● **Instructions for the task**:
Please reproduce exactly the line that carries "[Struklnudel] (273, 1976)" and all remaining lines through the last line of the data, and write nothing else.

● **Record extracts**:
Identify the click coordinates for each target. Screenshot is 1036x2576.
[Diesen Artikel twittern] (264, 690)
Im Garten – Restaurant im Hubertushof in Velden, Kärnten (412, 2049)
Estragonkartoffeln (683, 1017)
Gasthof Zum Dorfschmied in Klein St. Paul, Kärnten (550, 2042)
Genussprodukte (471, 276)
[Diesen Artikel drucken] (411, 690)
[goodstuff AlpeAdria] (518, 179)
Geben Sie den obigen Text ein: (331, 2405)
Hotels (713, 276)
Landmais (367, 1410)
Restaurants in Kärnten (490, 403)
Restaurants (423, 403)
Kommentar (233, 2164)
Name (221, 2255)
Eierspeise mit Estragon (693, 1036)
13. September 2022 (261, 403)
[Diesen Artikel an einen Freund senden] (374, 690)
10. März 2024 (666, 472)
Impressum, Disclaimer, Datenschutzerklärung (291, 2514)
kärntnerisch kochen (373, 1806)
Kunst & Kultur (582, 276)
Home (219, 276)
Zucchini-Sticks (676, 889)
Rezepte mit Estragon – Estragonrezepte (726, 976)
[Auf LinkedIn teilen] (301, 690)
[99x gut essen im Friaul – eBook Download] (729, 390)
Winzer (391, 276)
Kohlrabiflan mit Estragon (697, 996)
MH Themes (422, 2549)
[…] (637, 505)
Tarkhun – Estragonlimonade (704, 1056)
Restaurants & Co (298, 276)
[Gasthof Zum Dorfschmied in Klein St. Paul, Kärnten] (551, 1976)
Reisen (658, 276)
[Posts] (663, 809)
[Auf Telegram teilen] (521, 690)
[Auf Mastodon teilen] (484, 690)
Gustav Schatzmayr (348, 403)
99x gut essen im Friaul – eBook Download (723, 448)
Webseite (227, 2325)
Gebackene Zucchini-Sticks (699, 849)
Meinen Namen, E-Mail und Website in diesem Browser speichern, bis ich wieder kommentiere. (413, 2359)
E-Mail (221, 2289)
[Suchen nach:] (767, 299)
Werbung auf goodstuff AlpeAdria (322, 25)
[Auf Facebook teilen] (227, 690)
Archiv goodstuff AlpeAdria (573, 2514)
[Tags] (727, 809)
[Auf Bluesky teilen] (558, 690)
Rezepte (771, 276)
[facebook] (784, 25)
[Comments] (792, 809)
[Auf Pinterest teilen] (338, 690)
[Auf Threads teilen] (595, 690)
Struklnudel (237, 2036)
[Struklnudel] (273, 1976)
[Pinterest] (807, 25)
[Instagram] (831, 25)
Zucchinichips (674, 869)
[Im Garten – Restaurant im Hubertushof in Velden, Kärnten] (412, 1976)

● **Answer box**:
[Struklnudel] (273, 1976)
[Pinterest] (807, 25)
[Instagram] (831, 25)
Zucchinichips (674, 869)
[Im Garten – Restaurant im Hubertushof in Velden, Kärnten] (412, 1976)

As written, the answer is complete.